Patterns of stroke localization are important to understand underlying pathophysiology. A relatively recent review article demonstrated that the majority of strokes identified in IBD patients were in the left or right middle cerebral artery, making anterior circulation events the most commonly affected area, similar to the general population [9, 13]. A small series of patients with CD identified recurrent posterior circulation strokes, but the three cases described were derived from patients with recurrent strokes, which may have led to biases in the selection of patients with a predilection for this area[14]. In future studies, cerebral imaging with vascular reconstruction should be included for all patients with IBD experiencing CVAs, such to better inform this issue.

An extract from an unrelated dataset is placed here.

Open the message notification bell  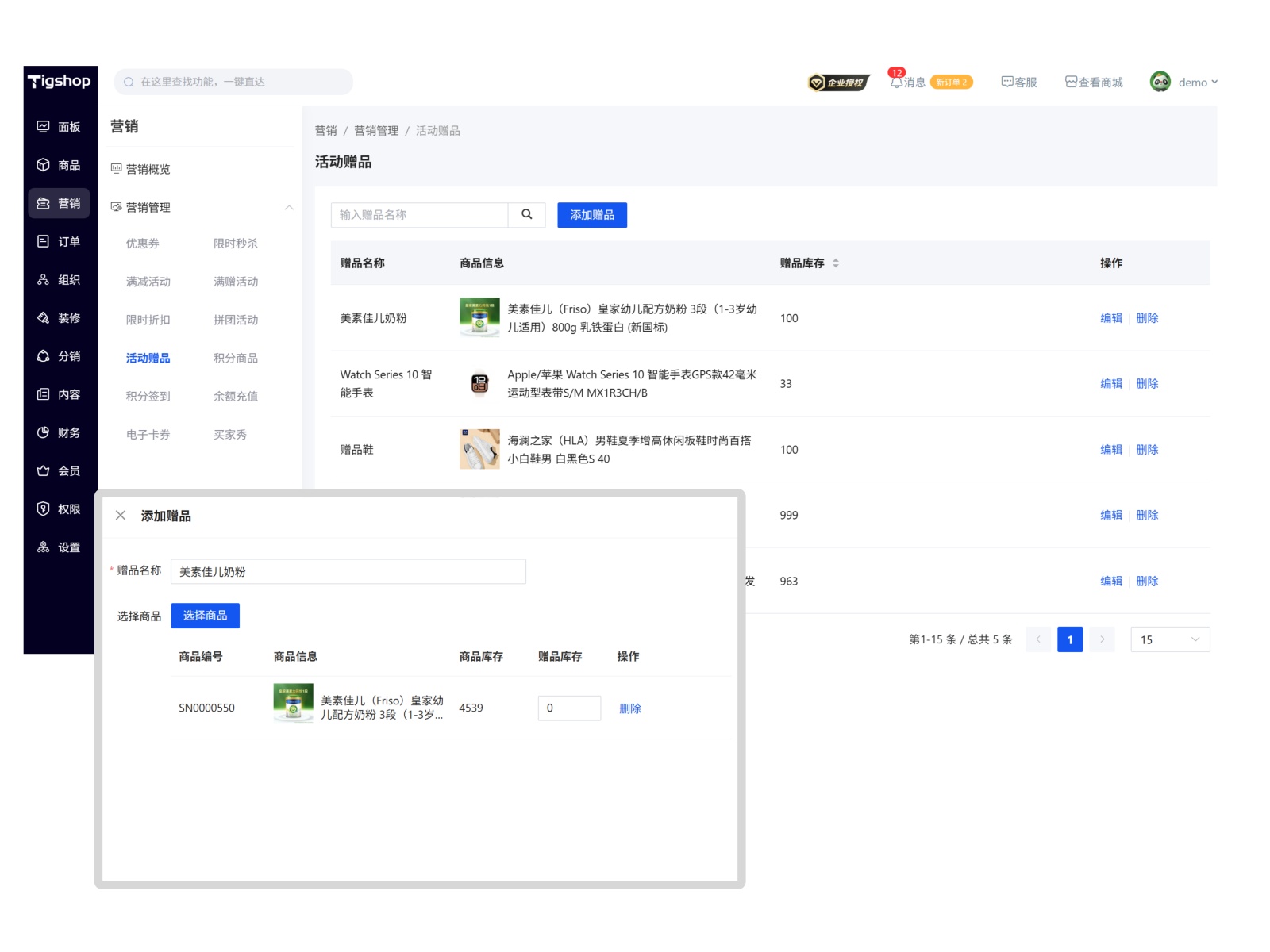coord(896,82)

An important finding in our study is that post-menopausal women with UC had the highest risk for stroke. This finding contrasts with previous work that showed younger women with UC at greatest risk [3, 12]. Specifically, Ha et al. compared women with IBD (pooled UC and CD) under age 40 to age-matched healthy controls, and found young women with IBD to have a greater risk of stroke [3]. Variations in hormone levels and/or varying degrees of other cumulative sex-specific risk factors, such as hormone contraception use, may be important contributing factors to this finding. Other investigators have demonstrated that women with IBD are at increased risk for cardiovascular disease and it is presumed that hormonal variations may impart a degree of this risk [7, 11, 15]. Possible explanations are hormonal disequilibrium, inflammation, and endothelial dysfunction [16]. In this way, estrogen has myriad effects on cardiovascular health as women age and this dynamic may persist and possibly be exacerbated in the setting of IBD [17]. This is evidenced by literature supporting the role of estrogen in TNF-alpha modulation as it relates to inflammation and interactions within the gut microbiome [18]. Further, murine studies have shown that estradiol downregulates TNF-alpha and subsequently is protective against acute colitis [19]. These findings represent an intriguing avenue of investigation to further link post-menopausal women with IBD, variations in hormone levels, and increased cerebrovascular risk.

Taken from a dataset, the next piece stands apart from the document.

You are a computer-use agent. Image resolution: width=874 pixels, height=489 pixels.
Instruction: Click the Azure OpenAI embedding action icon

Limitations of our study include both its retrospective nature and lack of correlative data to indicate degree of disease activity in the IBD patients at the time of CVA. Further, more generally, our data did not capture personal history of thrombophilia, tobacco smoking history, immobilization, recent surgery, use of central venous catheters, VTE prophylactic measures, IBD medications, and overall compliance. Missing data and differential loss to follow up may be products of our retrospective design. Our strict definition of stroke prioritized specificity over sensitivity and could have resulted in a lower stroke detection rate in our UC and female CD cohorts. However, an artificially low stroke detection rate should have favored the hypothesis that thromboembolism would not be increased in both cohorts, which suggests that our findings are not spurious. Further, IBD disease activity as illustrated via serum C-reactive protein (CRP) levels, fecal calprotectin levels or better yet, endoscopic impression would allow inferences to be made concerning degree of inflammation and thrombotic risk. This is important, as while quiescent disease exhibits a measurable degree of risk, active IBD flares generate the highest risk of VTE propagation, atrial fibrillation, and stroke [10, 20]. Further, increased disease activity is also linked to higher risk of myocardial infarction, stroke, and cardiovascular-related death, with elevated CRP levels acting as a surrogate for disease activity [21]. Lastly, while it is important that we incorporated active cancer and atrial fibrillation, a more comprehensive co-variate model including additional known risk factors for CVA may have yielded a more comprehensive analysis.